### WHAT THIS TASK INVOLVES
Reproduce the text of every record below verbatim, omitting the pictures.

### ENTRIES SHOWN
◆ ◆ ◆ ◆ ◆ ◆ ◆
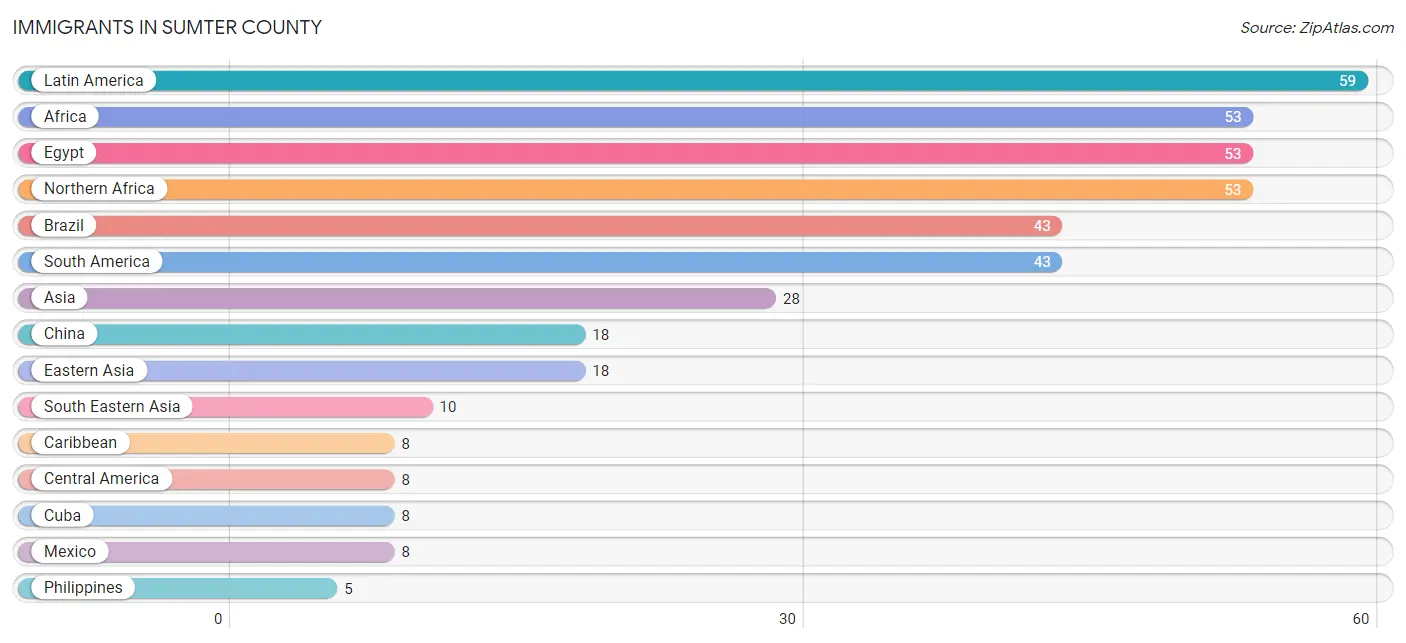Click the value 59 on Latin America bar
1406x643 pixels.
[x=1347, y=81]
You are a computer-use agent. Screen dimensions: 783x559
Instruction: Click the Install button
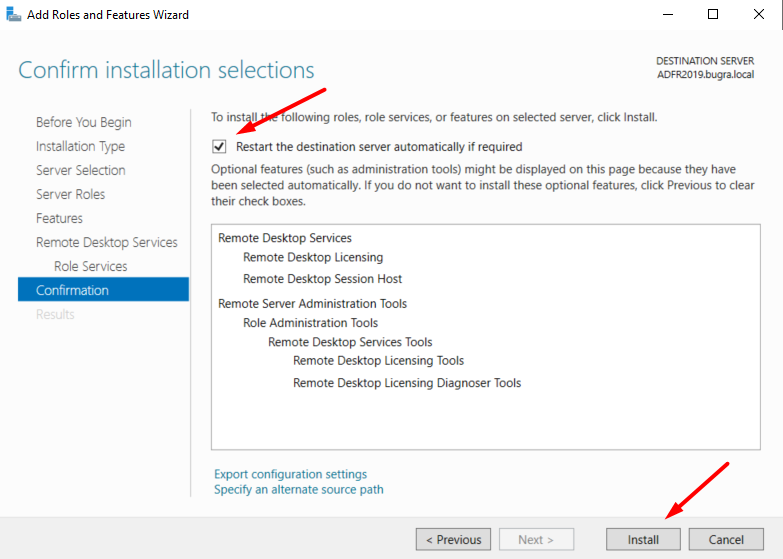pos(643,540)
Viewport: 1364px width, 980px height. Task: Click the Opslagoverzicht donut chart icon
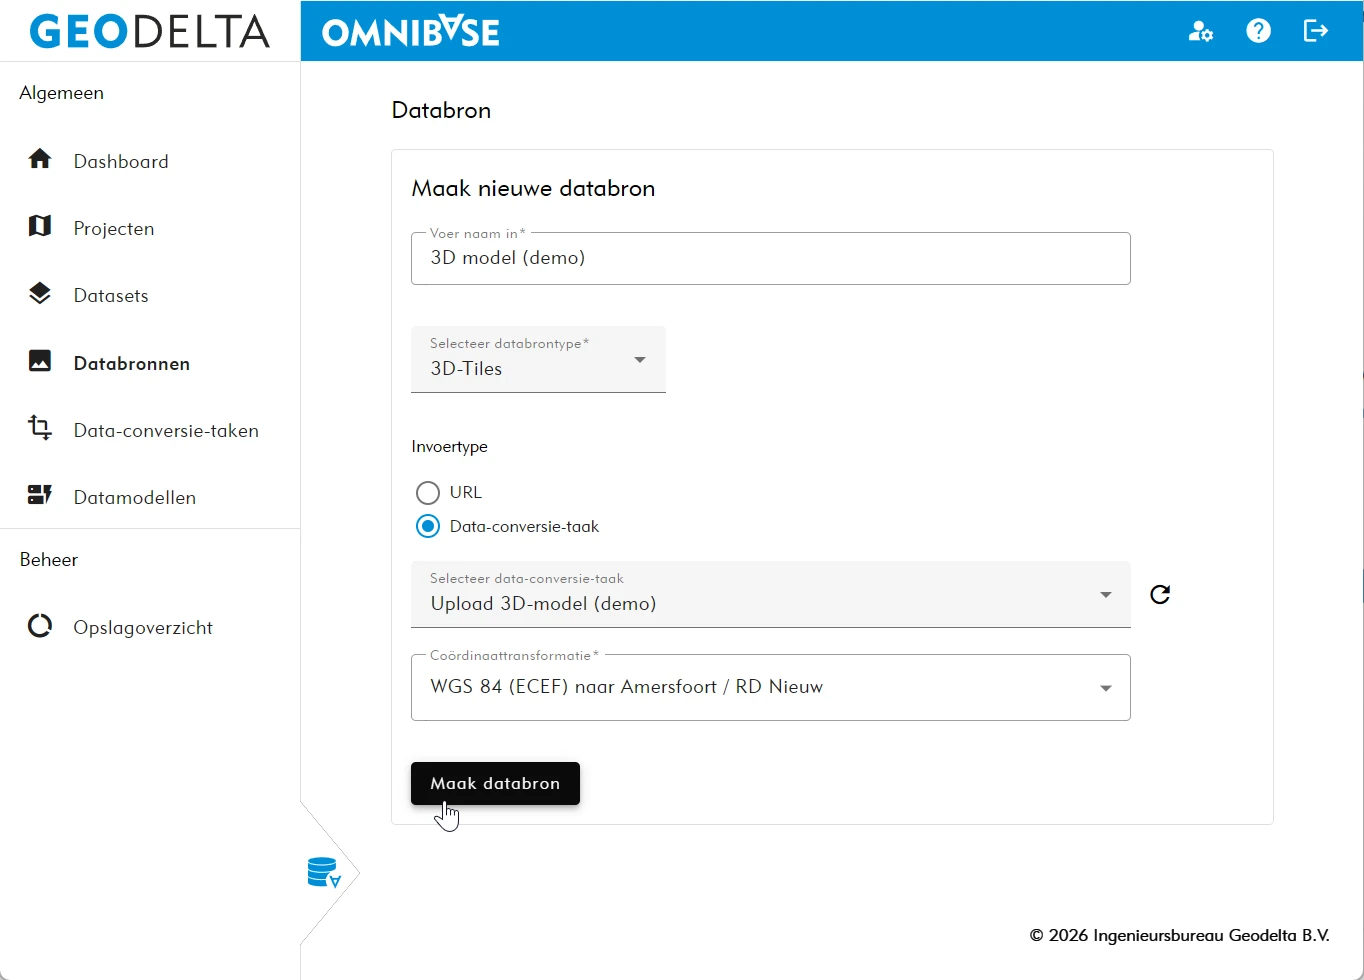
◆ ◆ ◆ ◆ ◆ ◆ ◆
### RESPONSE BELOW
Click the value 59 on Latin America bar
1406x643 pixels.
[x=1347, y=81]
You are a computer-use agent. Screen dimensions: 783x559
Instruction: Click the Install button
pos(643,540)
Viewport: 1364px width, 980px height. Task: Click the Opslagoverzicht donut chart icon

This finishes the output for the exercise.